◆ Exercise instructions ◆
Repeat every line from the line containing "You are a GUI" to the end of the data, exactly. Leave the pictures out.

◆ Data section ◆
^^^^^^^^^^^^^^^^
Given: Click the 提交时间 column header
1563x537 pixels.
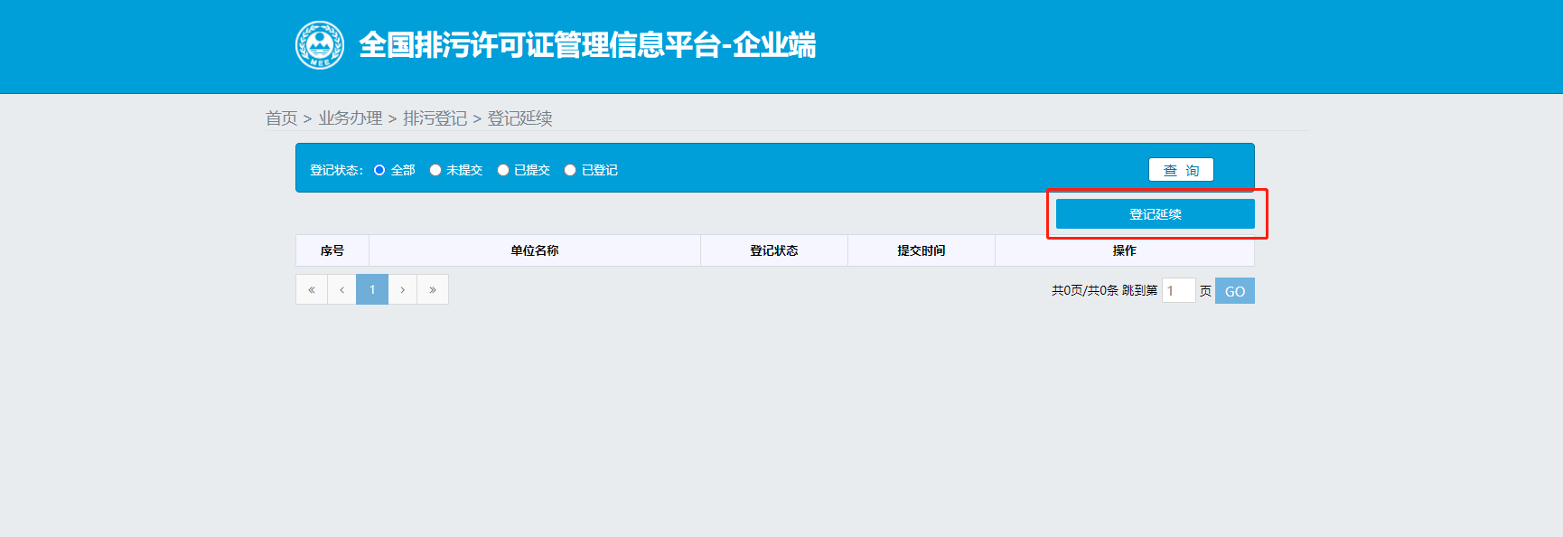Looking at the screenshot, I should (x=921, y=250).
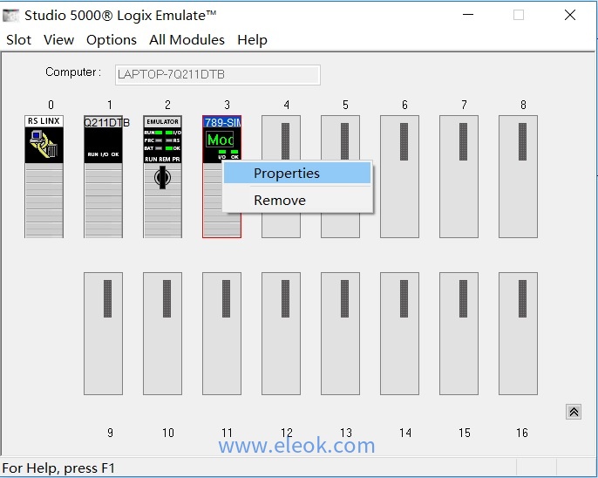
Task: Open the Slot menu
Action: tap(18, 40)
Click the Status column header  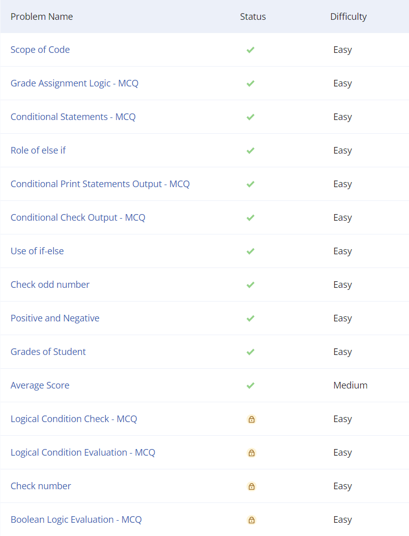(x=253, y=16)
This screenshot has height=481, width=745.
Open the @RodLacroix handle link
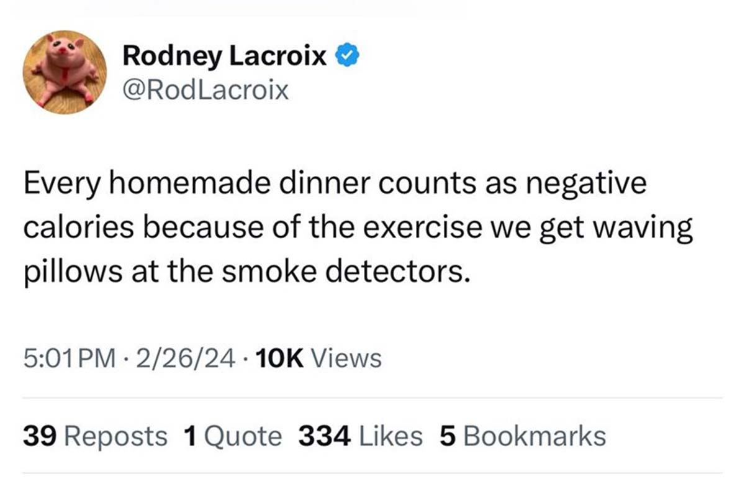click(205, 91)
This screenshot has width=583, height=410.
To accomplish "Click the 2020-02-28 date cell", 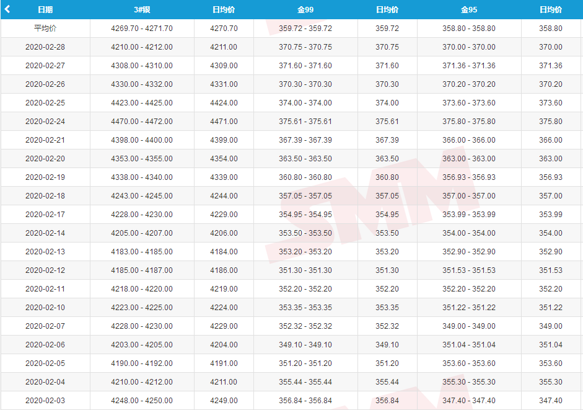I will [45, 47].
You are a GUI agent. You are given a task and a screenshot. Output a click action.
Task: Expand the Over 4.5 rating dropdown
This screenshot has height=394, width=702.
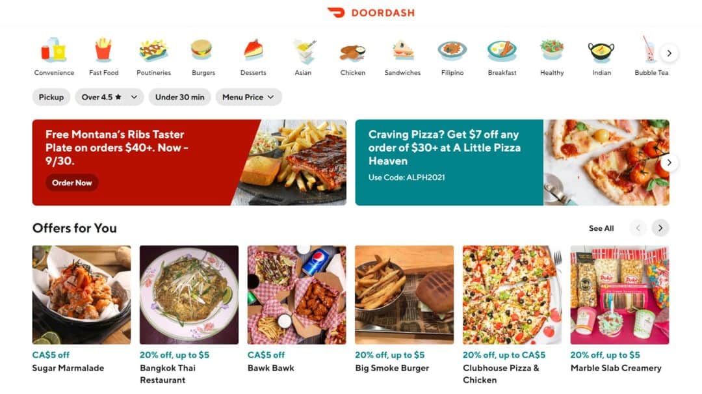coord(109,97)
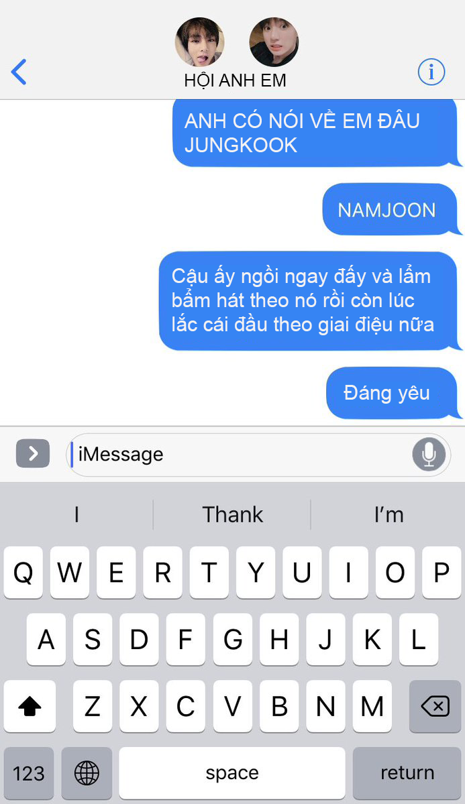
^^^^^^^^^^^^^^^^
◆ Response box ◆
You are a GUI agent. You are given a task and a screenshot. Output a click action.
Task: Expand the Over 4.5 rating dropdown
This screenshot has height=394, width=702.
coord(109,97)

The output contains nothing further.